I was terrified about coming off of the Ambien when I found out I was pregnant. I assumed I couldn’t continue but some research and my doctor’s advice convinced me otherwise. I was able to keep taking it through most of the pregnancy, but needed to stop once the boys came home. According to my doctor (and I am not one, so I may not have this exactly correct) the placenta acts as a barrier to some degree and the Ambien doesn’t just mainline to the fetus. It does pass through breastmilk, but the amount is low and decreases significantly within three hours of so of taking it, much like alcohol.
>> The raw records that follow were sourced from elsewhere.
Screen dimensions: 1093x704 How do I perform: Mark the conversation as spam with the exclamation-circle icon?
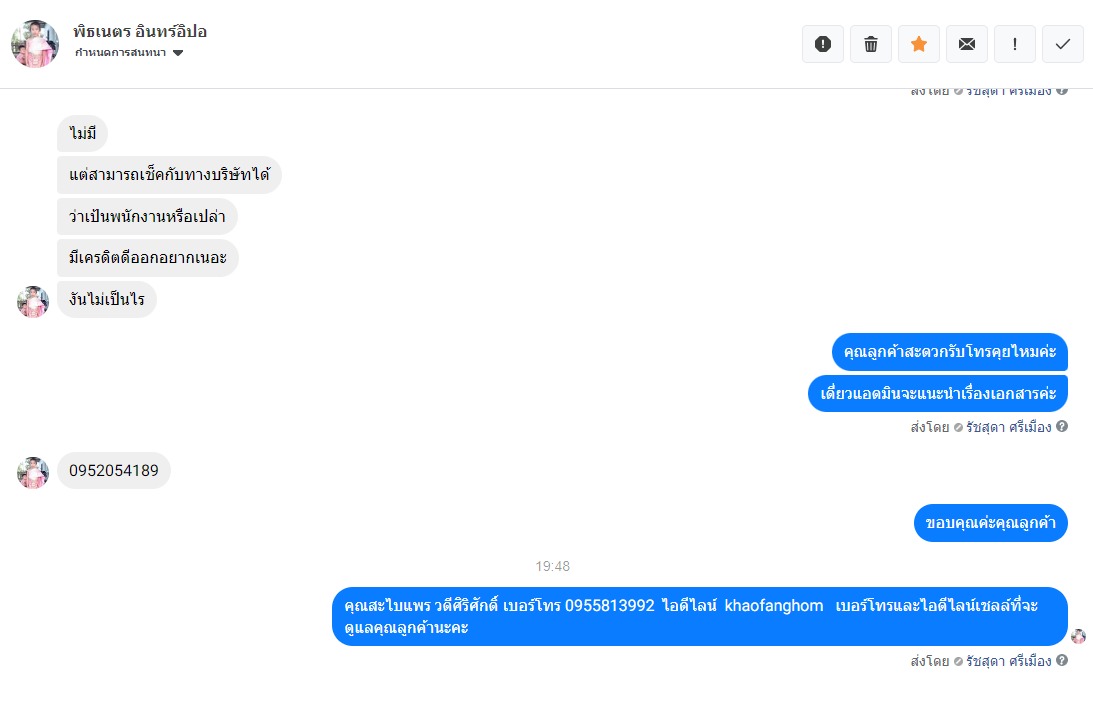tap(823, 44)
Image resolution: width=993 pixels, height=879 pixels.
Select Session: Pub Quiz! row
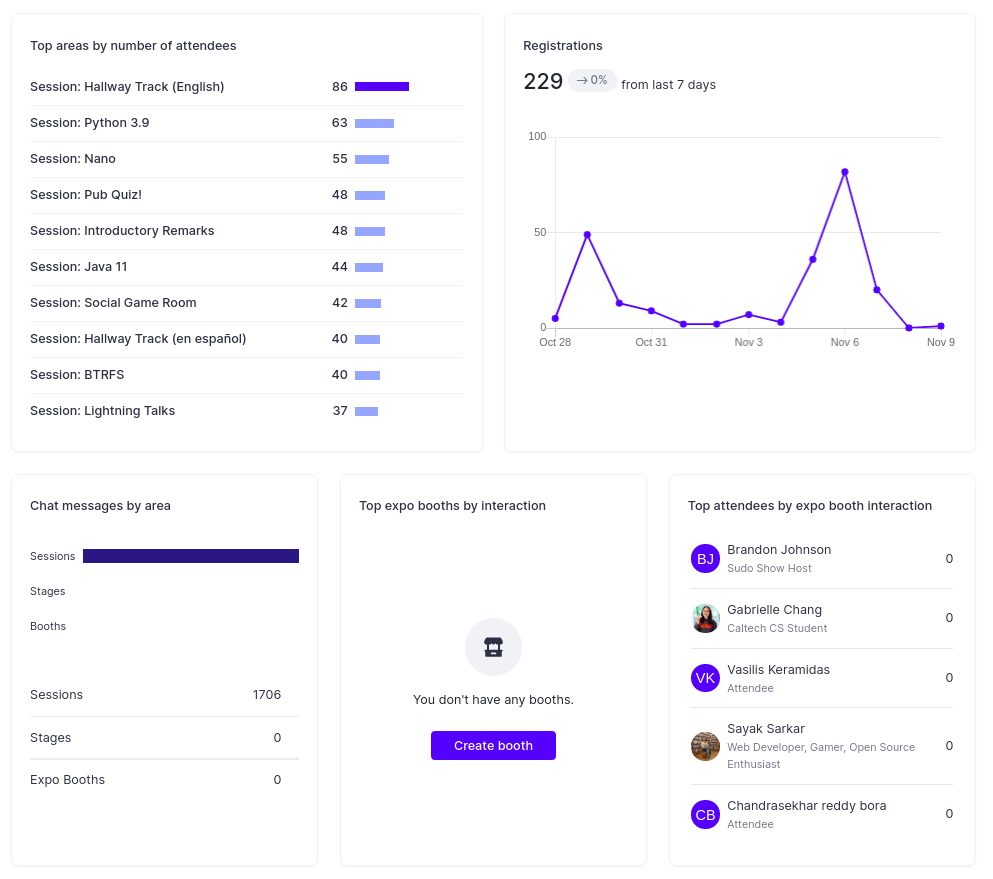[246, 195]
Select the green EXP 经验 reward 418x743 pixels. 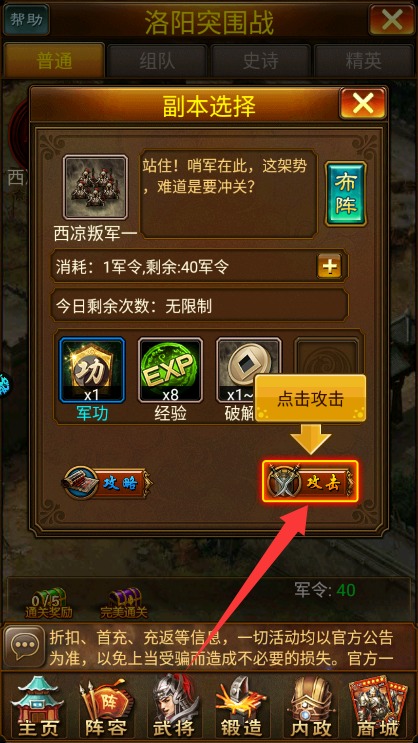(170, 370)
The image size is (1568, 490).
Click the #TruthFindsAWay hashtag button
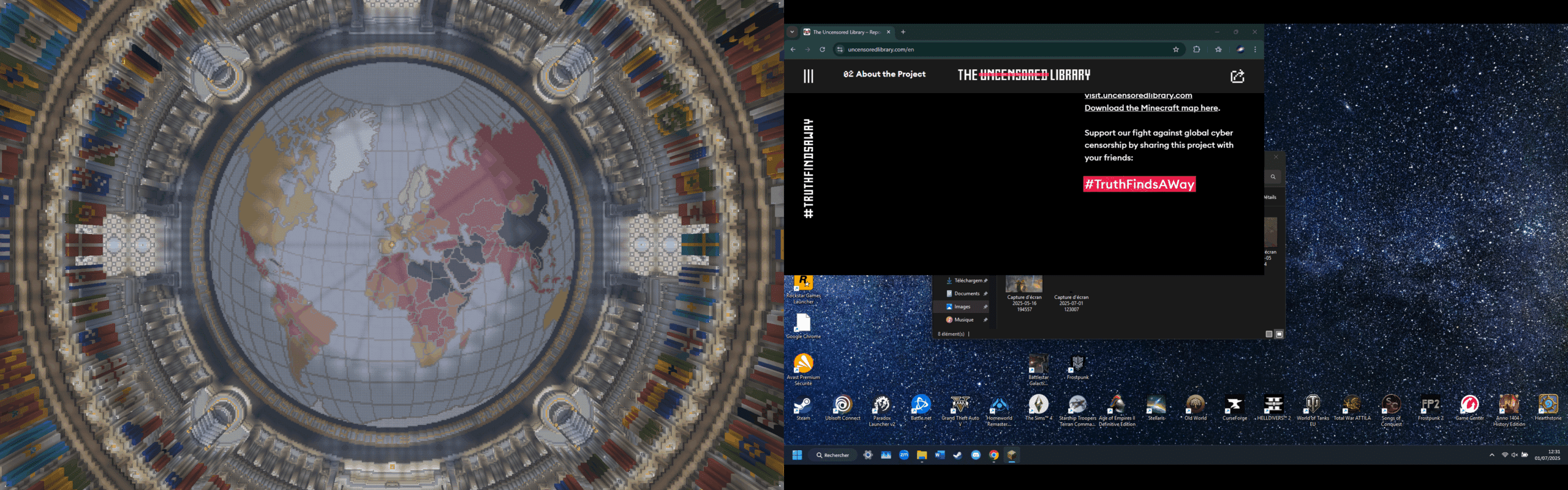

But I haven’t taken it since the babies came home from the hospital, mostly because I was afraid of not being able to wake up to care for them when they needed me. Lately I’ve been noticing that I need a couple of Xanax to relax enough to go to sleep though, so I’m thinking of trying a half-dose of the Ambien again. The boys are now predictably sleeping until at least 3:30 or 4:00 a.m. every night, so I think I could manage it.
The whole thing makes me a little squeegy though. I want to be able to just sleep like a normal person. But I don’t and never have. So do I stay up all night, full of anxiety and then miserable the next day? Or do I reclaim my little addiction? It’s 3:00 a.m. right now, so my opinion is pretty biased at the moment.
Now where did I stash that little bottle?
(Please direct hateful comments and advice on how to relax to my spam folder. Thank you.)
That’s my story and I’m stickin’ to it.